2014-08-20

Yesterday, Danish architect Bjarke Ingels laid the first brick for the Lego House, a museum devoted to every kid's favorite building block, in the Lego company's historic home of Bilund, Denmark. Naturally, the first brick was made to look like an old-school Lego brick. In fact, the whole museum looks like a stack of Lego bricks.

The Lego Architecture version of the Lego House is available as a set of Lego bricks that form a tiny building that looks like a large building that looks like a pile of Lego bricks. It's the architecture version of that Maine resident who stood for a mugshot wearing a t-shirt with his mugshot on it. Turtles all the way down!

Unfortunately, the Lego House museum doesn't much resemble the toys that the Lego company produces these days. Licensing deals with Marvel, DC Comics, The Lord of the Rings, Teenage Mutant Ninja Turtles, and other franchises have transformed the crisp Danish vision for gender-neutral building blocks into a Hollywood merchandising vision tailored largely to boys.

Girls, fed up with boys and Lego, revolted. Lego responded in 2012 with the Lego Friends line, a fuchsia ghetto that only further gendered the division. Back in January, an exasperated 7-year-old penned a letter to the company to express her frustration with the limited roles assigned to the pink side of the Lego aisle. A vintage 1981 Lego ad that made the rounds on Tumblr turned up the contrast: While Lego bricks were once made for children, now Legos belonged to boys—with an asterisk for Olivia's Beach Buggy or the Heartlake Juice Bar.

The company is doing somewhat better on the gender-balance front, having just released earlier this month the Lego Research Institute set, a suite of un-pink, all-female scientist figurines (designed by IRL scientist Ellen Kooijman). But Lego is still sagging on another front: in its depiction of cities. Lego's emphasis on Batman toys is a problem, but so is the way it might think today about Gotham City.

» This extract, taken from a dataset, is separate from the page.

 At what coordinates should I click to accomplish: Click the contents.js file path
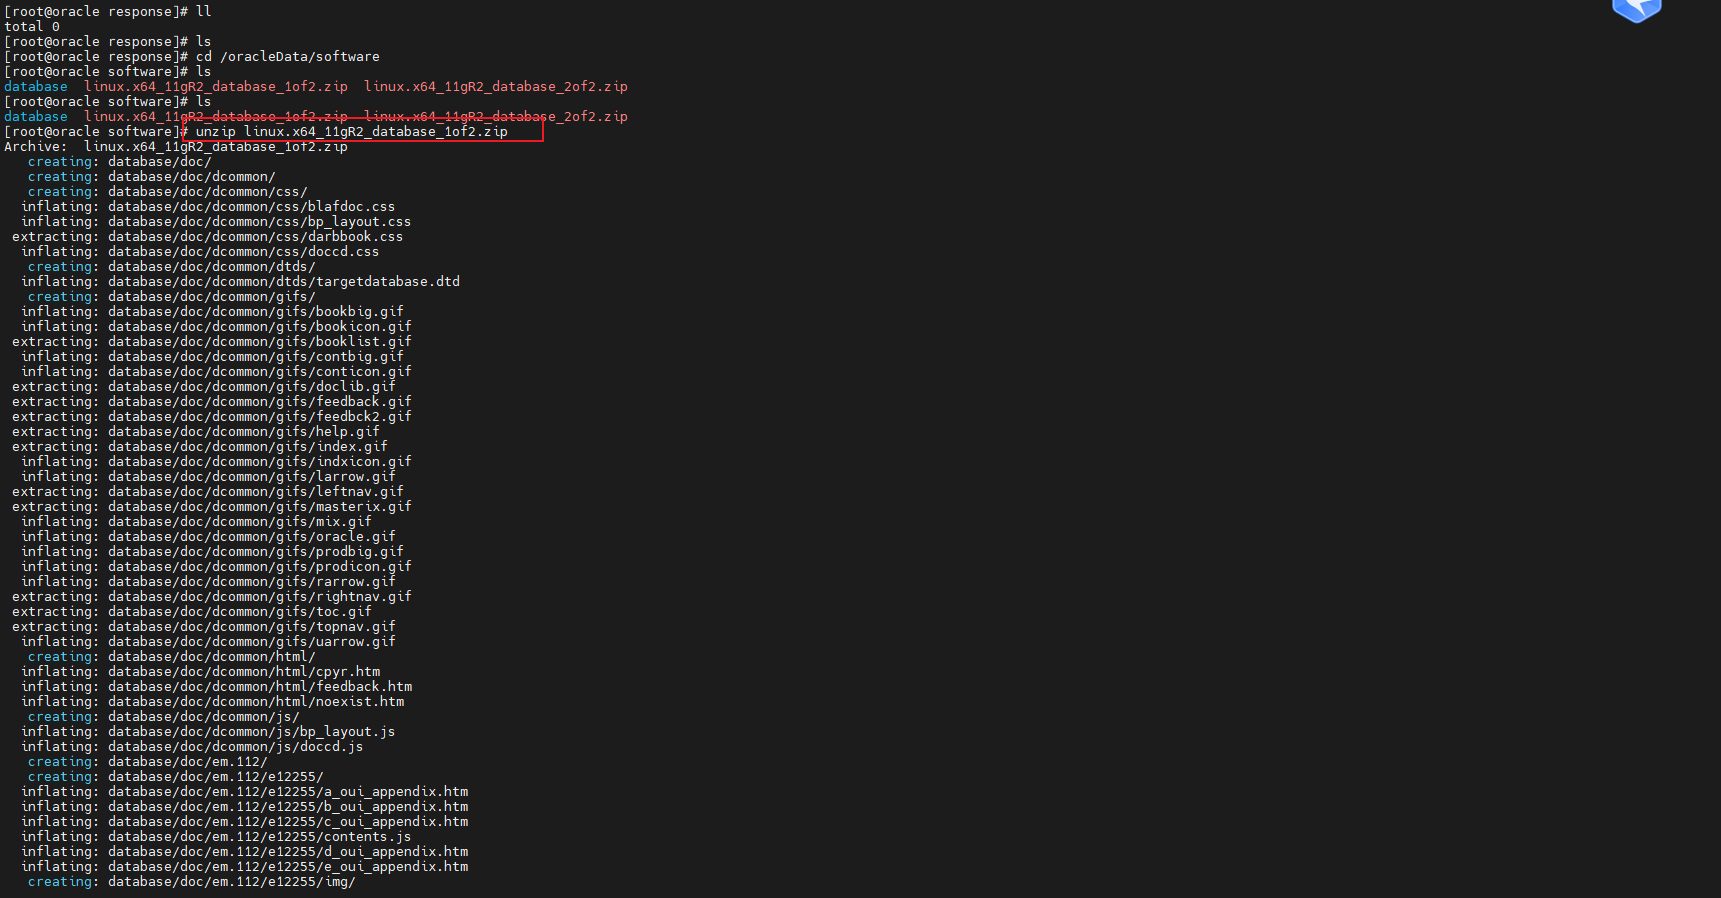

As design critic Alexandra Lange reasoned back in 2012, the Lego City line is all masculine sameness: "an urbs founded on the stereotype of boy busyness, a place that makes 3-D the transportation, safety, and sports obsessions writ large on the T-shirts in the boys' sections of major retailers." Lego City was built on a militaristic foundation, with law-enforcement sets making up about a third of the entire product suite, from a K-9 unit to an aerial surveillance squad.

That's what's so heartening about the Bjarke Ingels Group design for the Lego House: It takes imagination and possibility, qualities that were once practically synonymous with Lego, and injects them into a real-world structure. There are fake plastic trees and a maze (something of a signature for BIG) in the Lego House design. I'm nearly 30 years too late for this zany ziggurat, and still I demand to be taken there immediately.

Of course it's going to be fun, you might say: It's a museum for Lego! But whimsy is never a given in contracts and construction, and it's even less so a feature of Lego building blocks today. (Lego's STEM concession to women may be progress, but it's not exactly a sign of boundless imagination.) If Lego cities aren't the province of bottomless pits, impossible gardens, Escher geometry, and pyramid futurism—features that Bjarke Ingels seems to trade in—what's the point of even building them?